The judge noted that the evidence against Garcia included "multiple layers of hearsay and authenticity issues" and called the evidence suggesting Garcia was affiliated with MS-13 "contradictory". Even Hernandez Reyes, the government's star witness, admitted he "didn't see visible signs that Abrego was a member of MS-13".
The Broader Implications
The case raises fundamental questions about prosecutorial priorities and the rule of law.
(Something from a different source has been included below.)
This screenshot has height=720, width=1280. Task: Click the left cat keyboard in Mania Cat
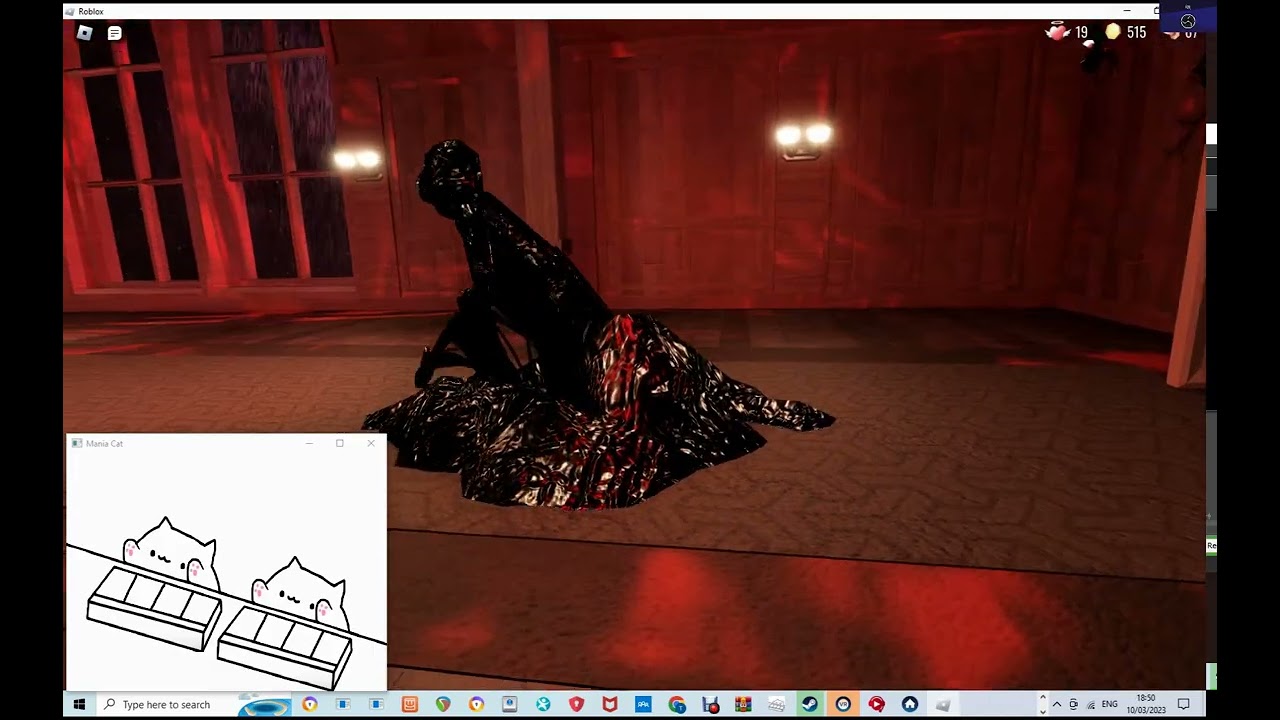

As federal investigators began their investigation into Garcia only on April 28, 2025 - less than a month before returning an indictment based on allegedly years-old actions - critics argue the timing suggests the charges were developed to justify the mistaken deportation rather than pursue genuine criminal conduct.
The investigation appears to have been launched the same day that Trump's border czar Tom Homan held a White House press conference defending Garcia's deportation in the wake of a Supreme Court decision ordering the government to facilitate his return.
This case demonstrates the complex intersection of immigration enforcement, criminal justice, and political priorities in the current administration's approach to deportation policy. The decision to grant extensive concessions to a repeat criminal offender while aggressively pursuing a man with no criminal record has highlighted what critics see as the administration's inconsistent application of its own stated enforcement priorities. This sad situation suggests that the Trump administration is more interested in getting wins rather than any principled deportation of immigrants.